We drive on in silence, with only the chatter of birds flying back into their nests. How long do I have to drive? “Drive on, drive on,” he urges me. The guy is persuasive. It is an uncomfortable and tricky drive for sure and I am no longer enjoying it. It’s a monotonous trail and we have no idea where we are headed to. The dangers of the dark and the wild are all too real.
“Nish, follow your intuition. If you are not feeling like going on, return,” warns my wife. Even my kiddo, a bundle of energy, senses our nervousness and falls silent. “Mamma, it’s dark, it’s dark,” she complains, the jolts rattling our bones like nails in a tin can. We do about 7-10 km, wild animals yet to make their appearance, when we see another Gypsy loaded with a family returning from the opposite direction. It’s my cue to return. Yes, they have seen lots of elephants, but it’s better we return. “Yaar Shashi, chalo lets go back,” I tell him. He seems disappointed, but gives in as we follow the other Gypsy now, relived that our ordeal is over.
But wait, there comes a point where the Gypsy suddenly stops in the middle of a steep climb, leaving us all precariously perched on an incline. The handbrake isn’t working and I keep the vehicle in gear to stop it from sliding down. I try several times to reeve up the engine and accelerate upwards, but the Gypsy, like a stubborn bull, simply refuses to wheel up. The entire group is tense. The Gypsy in front stops concerned. So our one-legged wonder hops down, orders me to vacate the seat, and expertly take us up and onto our resort. He says bye to us, his face contoured in pain, his legs obviously hurting after the long drive, but promising to take us on a picnic next day. “I’ve already ordered junglee chicken and booze,” he says as a partying bait.
This leaves our group with a sense of panic again. We have had enough of this guy and we don’t want him hanging around with us again. How to get rid of him? Let’s tackle it when it comes, as we settle down for a hearty dinner. Just when I am dipping my spoon in a bowl of ice cream, we hear a cry, “Elephants! Elephants!” We all rush out to find a herd of 11 elephants including two babies, standing quietly on the road. Wow, just think about it: What we went looking for earlier in the day and failed to find in the wilderness have now come visiting right at our doorstep!
This is getting exciting as we all get ready for much-deserved sleep in the comfortable cozy mud cottage. Tomorrow, we go picnicking with packed food from the resort, take dips in the tranquil blue waters of the Ganges and eat and drink at our own leisure. Let Shashi mind his own business.
The next morning, over bed tea, we hear a voice at our door. “Sir, good morning.

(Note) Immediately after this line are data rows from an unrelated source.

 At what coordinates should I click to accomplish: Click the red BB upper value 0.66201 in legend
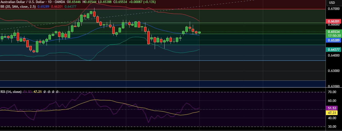pos(57,6)
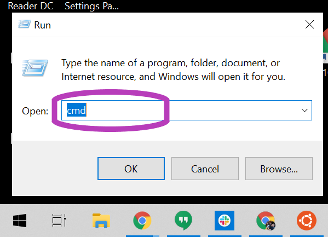Launch the Ubuntu app from the taskbar

click(307, 221)
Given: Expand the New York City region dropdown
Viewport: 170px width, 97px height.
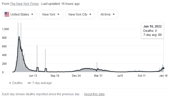Looking at the screenshot, I should 80,15.
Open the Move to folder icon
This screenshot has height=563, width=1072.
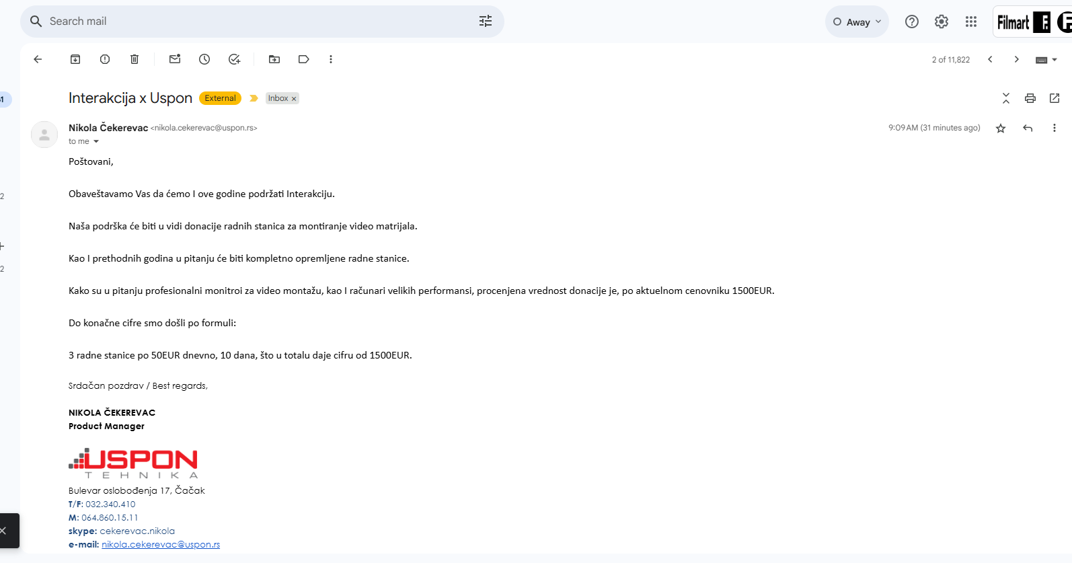click(274, 59)
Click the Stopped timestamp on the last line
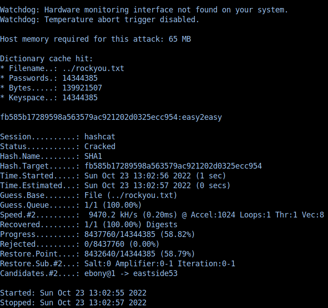Image resolution: width=328 pixels, height=308 pixels. tap(93, 303)
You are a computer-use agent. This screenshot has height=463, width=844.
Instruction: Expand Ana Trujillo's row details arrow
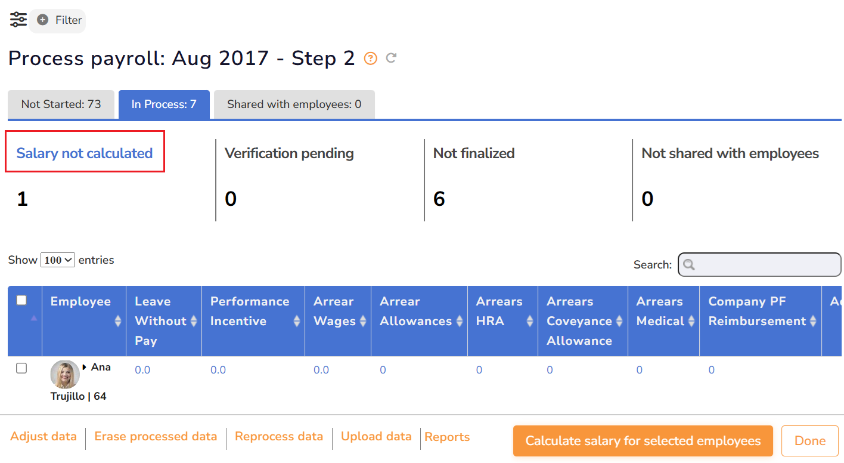pos(85,367)
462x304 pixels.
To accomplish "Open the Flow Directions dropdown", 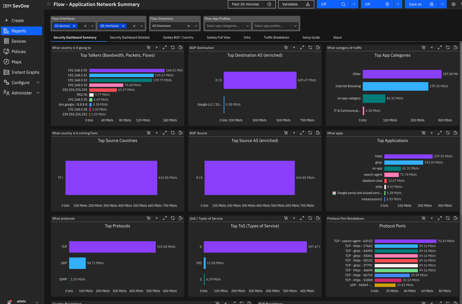I will [196, 26].
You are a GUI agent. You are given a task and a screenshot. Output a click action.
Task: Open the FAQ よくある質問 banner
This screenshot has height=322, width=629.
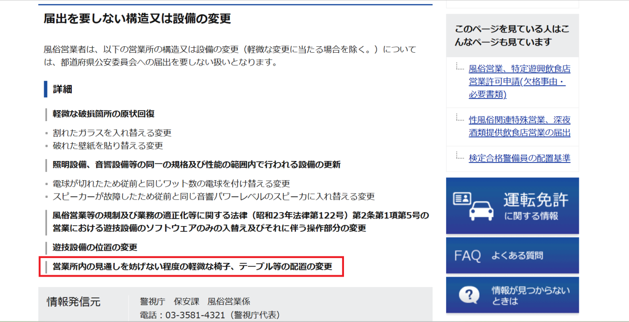(512, 256)
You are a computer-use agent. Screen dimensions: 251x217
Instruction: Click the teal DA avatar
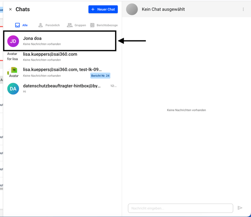tap(13, 89)
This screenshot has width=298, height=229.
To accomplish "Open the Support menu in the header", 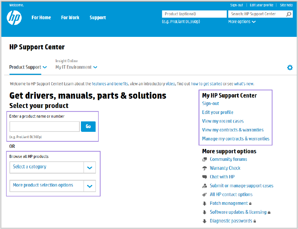I will click(98, 18).
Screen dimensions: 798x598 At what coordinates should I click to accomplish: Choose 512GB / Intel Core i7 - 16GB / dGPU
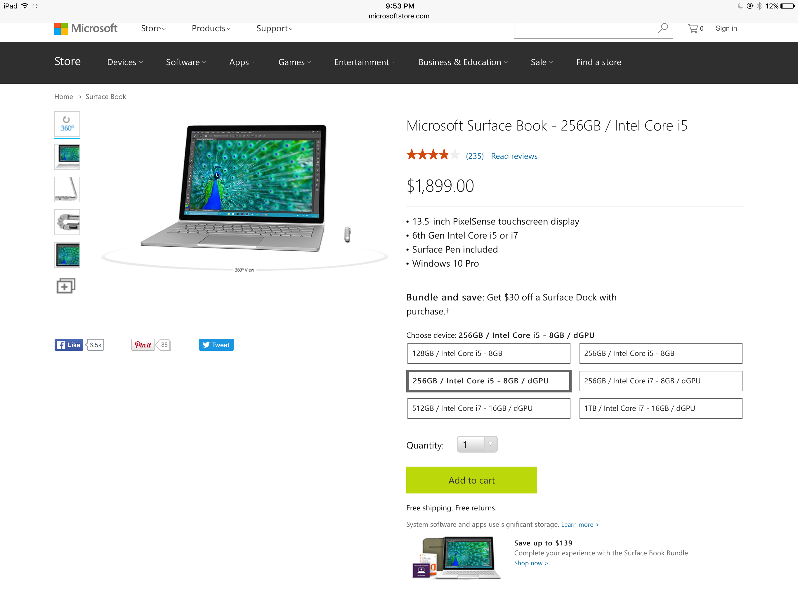[488, 408]
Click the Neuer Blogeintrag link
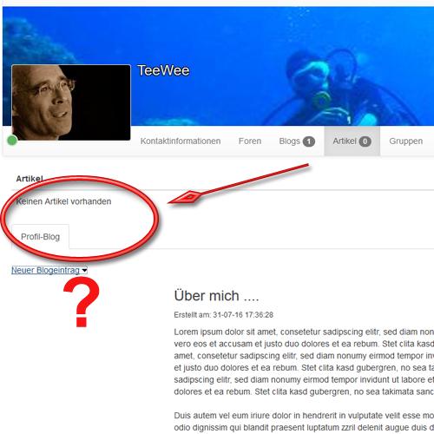 click(x=45, y=270)
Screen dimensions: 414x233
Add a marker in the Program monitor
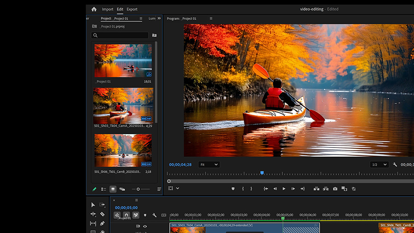pyautogui.click(x=233, y=188)
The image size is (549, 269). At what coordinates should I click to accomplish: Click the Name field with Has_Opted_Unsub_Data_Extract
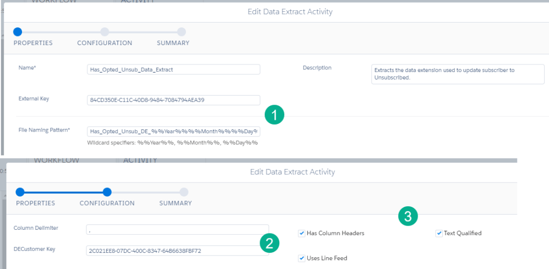tap(173, 69)
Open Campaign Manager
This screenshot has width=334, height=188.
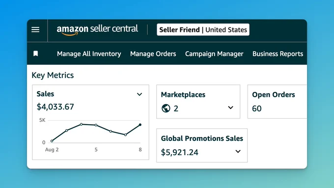(x=214, y=54)
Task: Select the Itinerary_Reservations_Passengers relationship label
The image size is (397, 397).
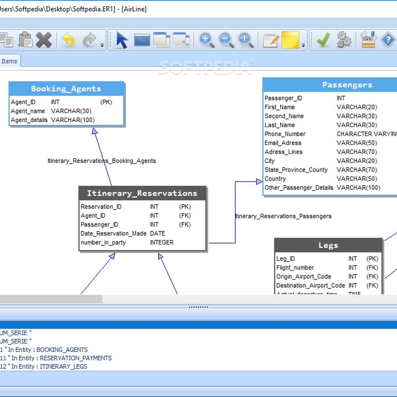Action: (x=283, y=216)
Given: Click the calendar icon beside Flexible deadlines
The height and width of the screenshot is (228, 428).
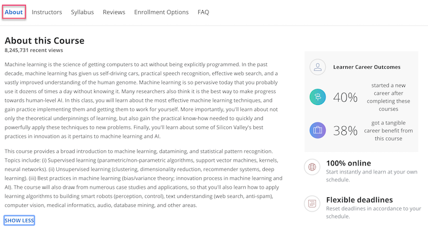Looking at the screenshot, I should [312, 203].
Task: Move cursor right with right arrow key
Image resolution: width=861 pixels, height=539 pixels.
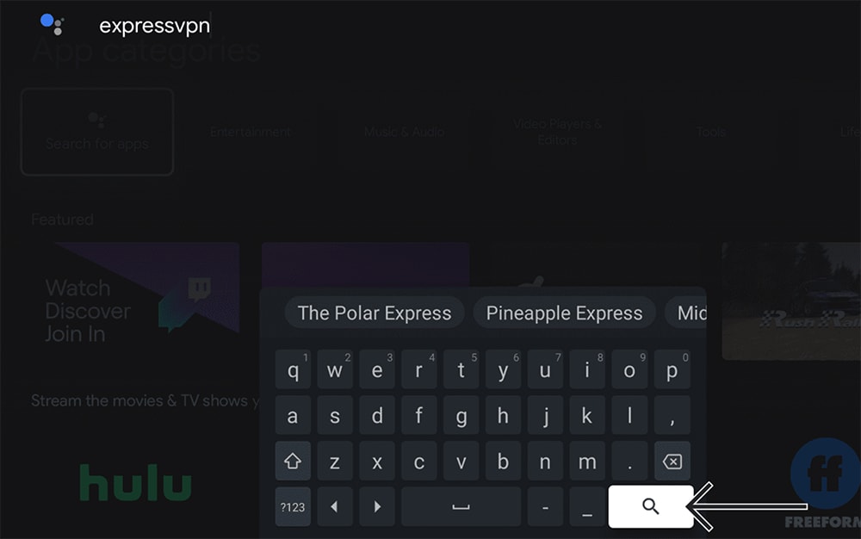Action: (x=377, y=506)
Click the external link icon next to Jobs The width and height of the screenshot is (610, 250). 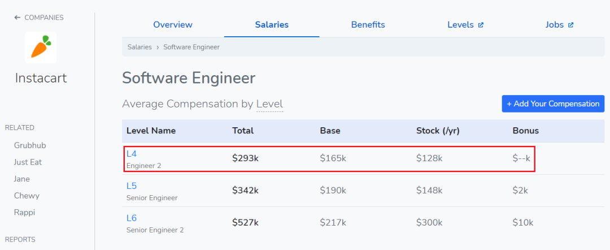tap(571, 25)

Didi, good morning!” We look at each other. It’s Shashi! What would be our excuse to avoid him? I go out, wish him good morning and say that our picnic plan will have to be cancelled as my kido is not too well. “Oh,” he sighs, slumping down on a chair. “I have organised everything – utensils to cook and a cook as well,” he says. Well, thanks, I say, and sorry, and then pay him Rs 2000 for the adventure he took us for. He says the money is not required – it is his pleasure to show us around – but accepts. But not before throwing a googly: “Do you have some vodka left in the bottle?” I raise my eyebrows, but walk inside the hut to get him a half empty Smirnoff. He gulps it down in half a minute as if it is water, hops off on one leg, hoping to see us again.
There are 23 species of mammals in Rajaji National Park including tigers, leopards, deer, bear, wild boar, python and monitor lizard, and 315 species of bird including pea fowl, woodpeckers, kingfishers and barbets. Except for the elephants, we spot none. But never mind, Shashi has been the biggest ‘spotting’ of all.